What you have to do - Every line between the one containing "Where should I" and the last line of the data, both included, is to be set down exactly, and pictures are to be omitted.

Exercise material -
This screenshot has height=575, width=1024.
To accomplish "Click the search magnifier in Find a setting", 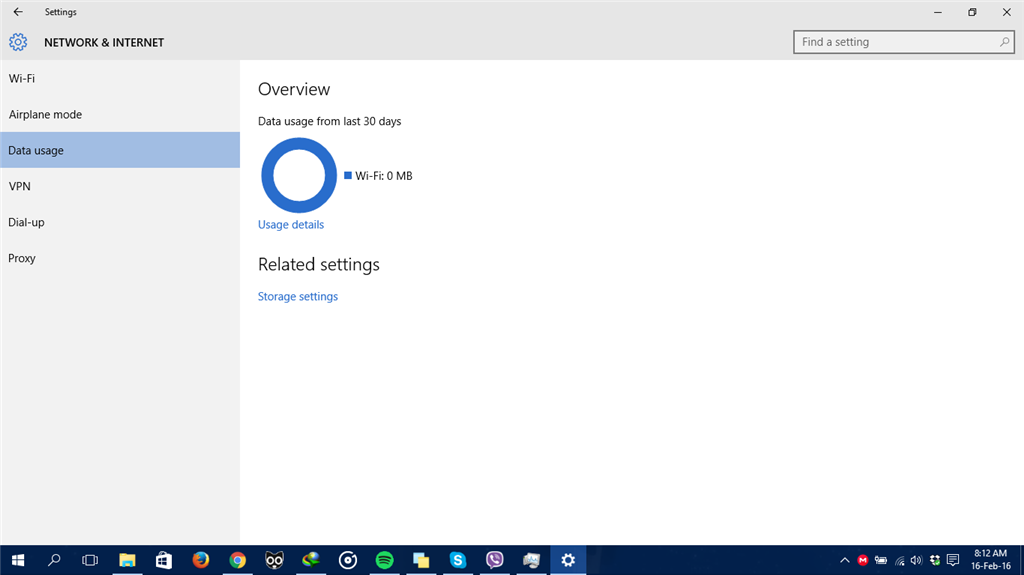I will click(1004, 42).
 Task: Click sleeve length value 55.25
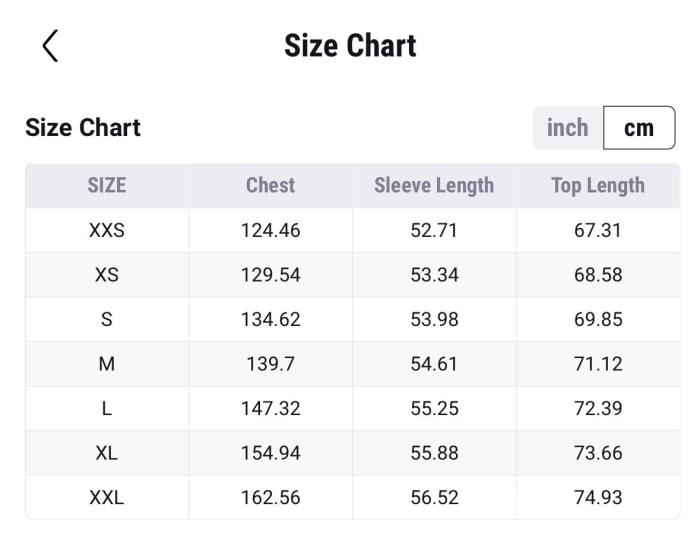point(434,409)
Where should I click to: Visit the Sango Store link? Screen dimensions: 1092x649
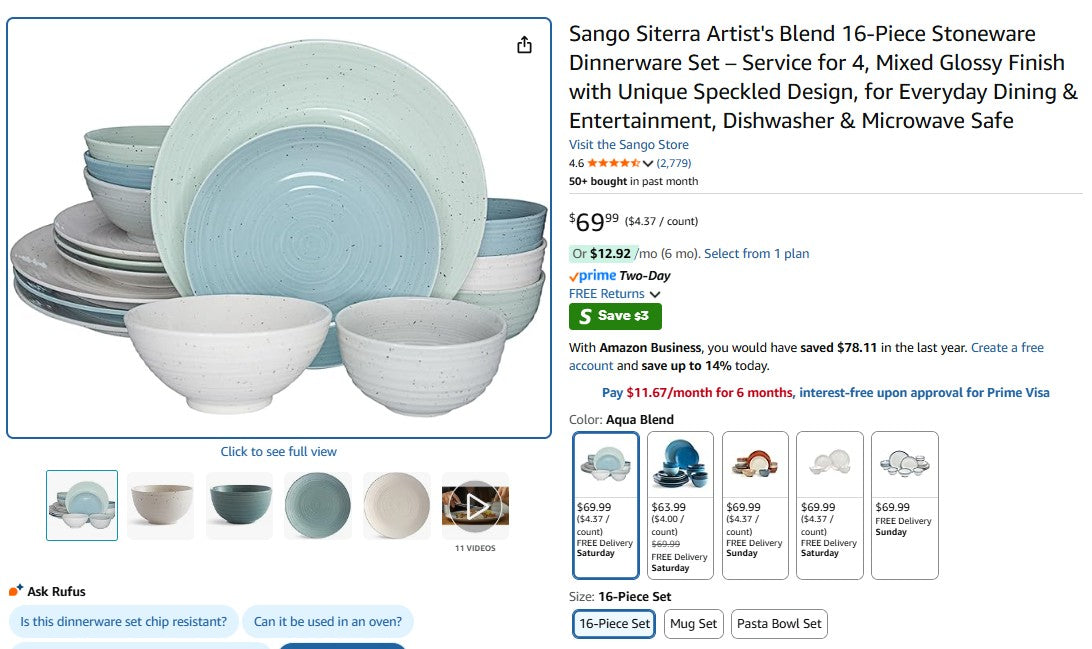point(630,145)
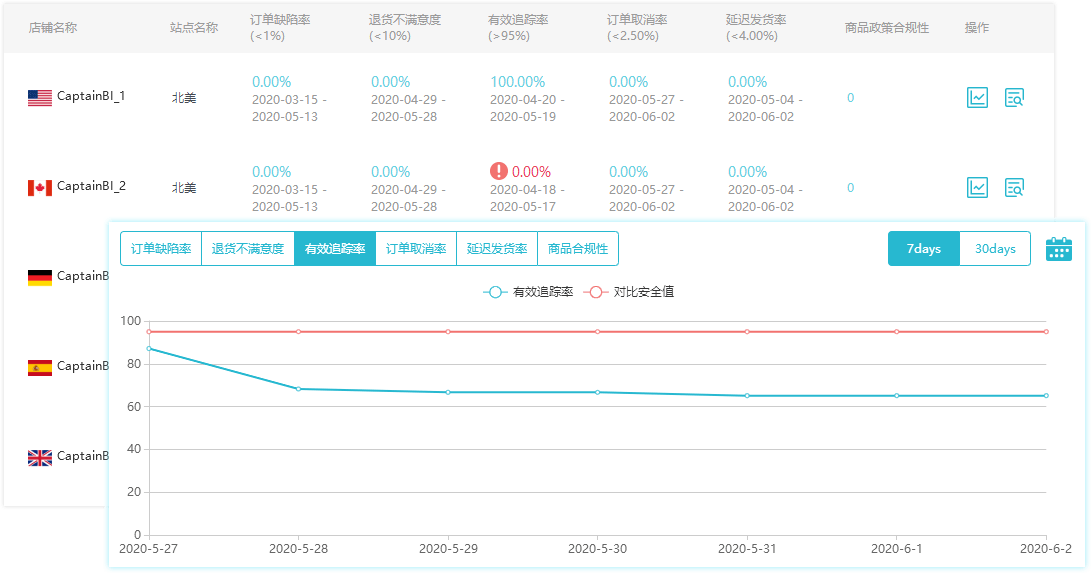Toggle 有效追踪率 series in chart legend
This screenshot has height=573, width=1091.
528,292
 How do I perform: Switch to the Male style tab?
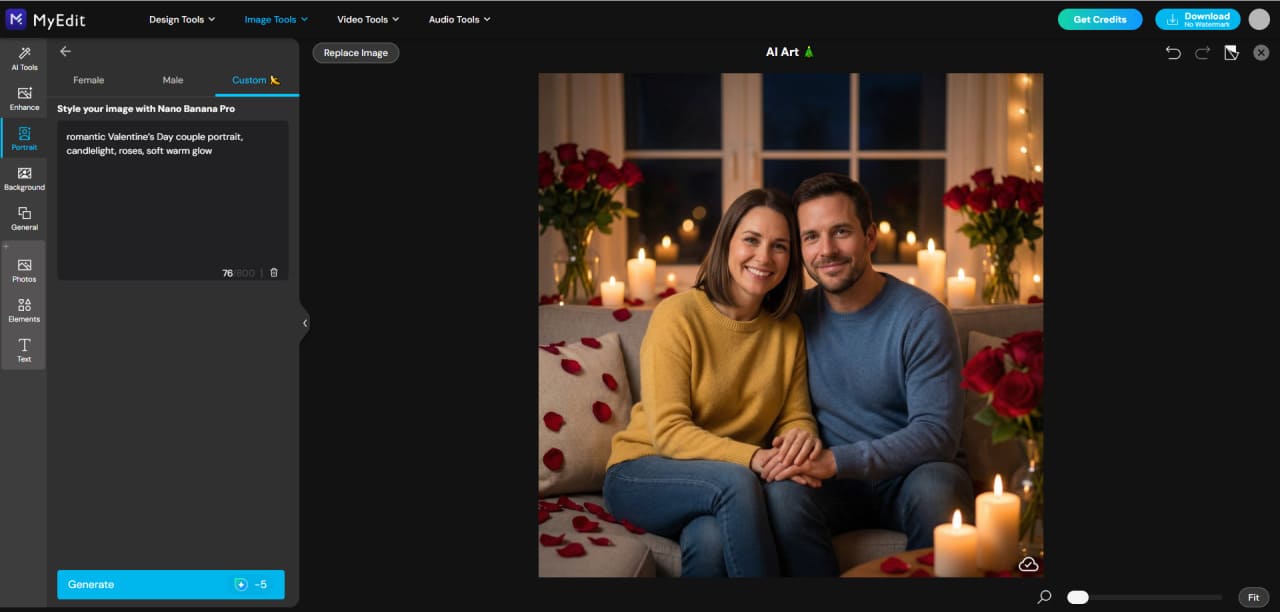pos(172,79)
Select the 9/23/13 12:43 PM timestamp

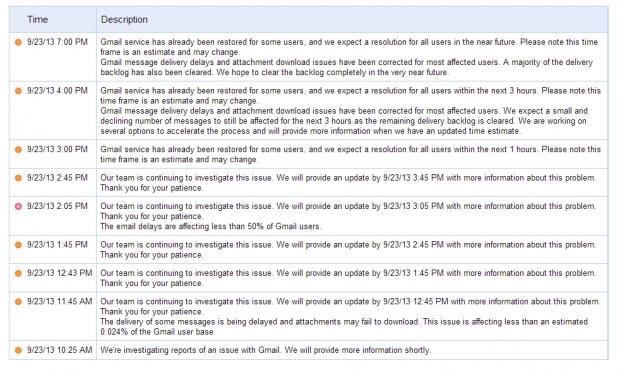(x=59, y=273)
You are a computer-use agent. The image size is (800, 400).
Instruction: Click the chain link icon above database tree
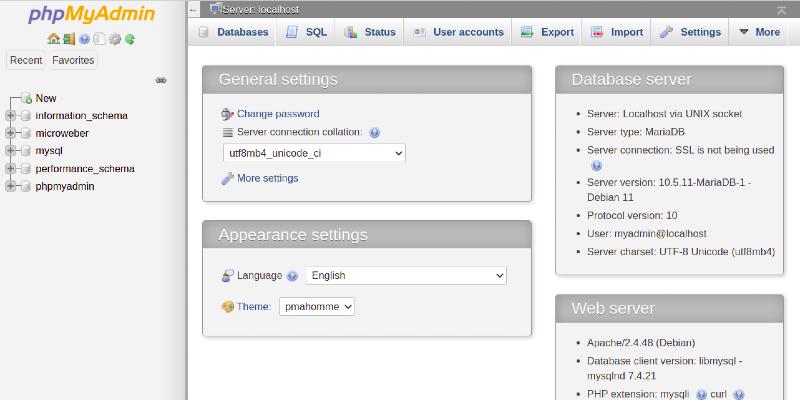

Result -
Where should I click to: Visit the Sango Store link? Screen dimensions: 1092x649
point(630,145)
Toggle 有效追踪率 series in chart legend
This screenshot has height=573, width=1091.
528,292
 How do I perform: Switch to the Male style tab?
pos(172,79)
Select the 9/23/13 12:43 PM timestamp

(x=59, y=273)
You are a computer-use agent. The image size is (800, 400).
Instruction: Click the chain link icon above database tree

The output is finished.